Multivariable log-binomial regression analysis was used to adjust the association between myocardial injury and 1-year mortality for patient and surgery characteristics and comorbidities. For this purpose, univariable regression analysis was used to identify the variables that were associated with 1-year mortality. Variables with a P value of ≤0.10 were included in the multivariable model. In this model, patients were classified according to their highest postoperative troponin value. Therefore, we defined more or less equally sized groups for the patients with troponin elevation, based on 1, 2, and 10 times the TnI cutoff level: TnI ≤0.06 μg/L, TnI 0.07–0.12 μg/L (minor elevation), TnI 0.13–0.60 μg/L (moderate elevation), and TnI >0.60 μg/L (major elevation). High-risk surgery was defined as intraabdominal, intrathoracic, or suprainguinal vascular surgery,9 and emergency surgery was defined as surgery required within 72 hours after the indication for surgery was set. Ischemic heart disease was defined as previous myocardial infarction and/or coronary revascularization, heart failure was defined as a left ventricular ejection fraction <40%, and preoperative renal failure was defined as a glomerular filtration rate <45 mL/min/1.73 m2. Next, we checked for interaction of troponin with any of the significant variables in the multivariable model by including interaction terms. We used log-binomial regression analysis to facilitate presenting effect measures as risk ratios.11

A Kaplan-Meier survival analysis was used to determine the survival of patients in each category of troponin elevation.
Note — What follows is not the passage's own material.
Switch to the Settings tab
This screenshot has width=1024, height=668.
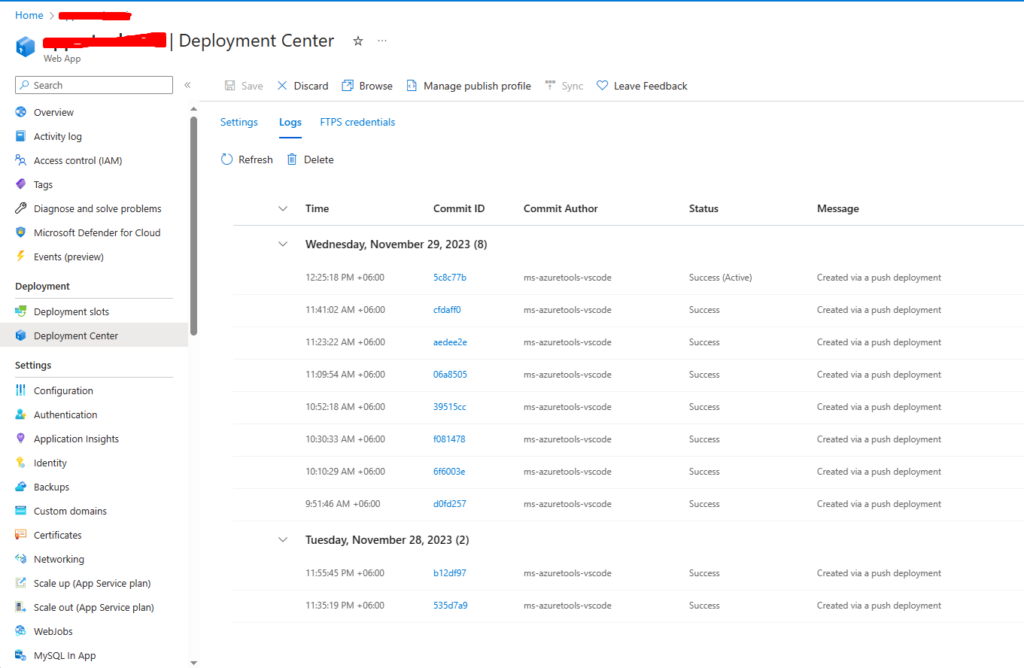[x=239, y=122]
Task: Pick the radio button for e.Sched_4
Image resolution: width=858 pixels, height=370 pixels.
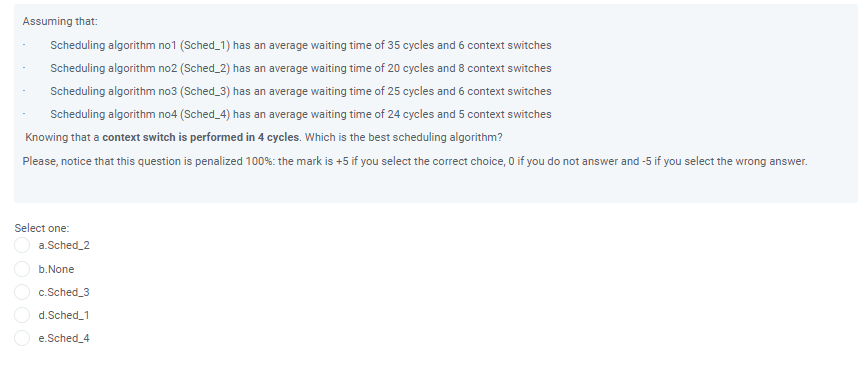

Survival was compared by using the log rank test. Furthermore, causes of death were compared between these groups. Finally, we recorded the number of cardiology consultations and the diagnoses and interventions by the cardiologist.

All hypothesis testing was conducted 2 sided, and throughout the analyses, we used a level of significance of 0.05. The analysis was performed using SPSS (release 21.0.0 for Windows IBM SPSS Statistics for Windows, Version 21.0, IBM Corp., Armonk, NY).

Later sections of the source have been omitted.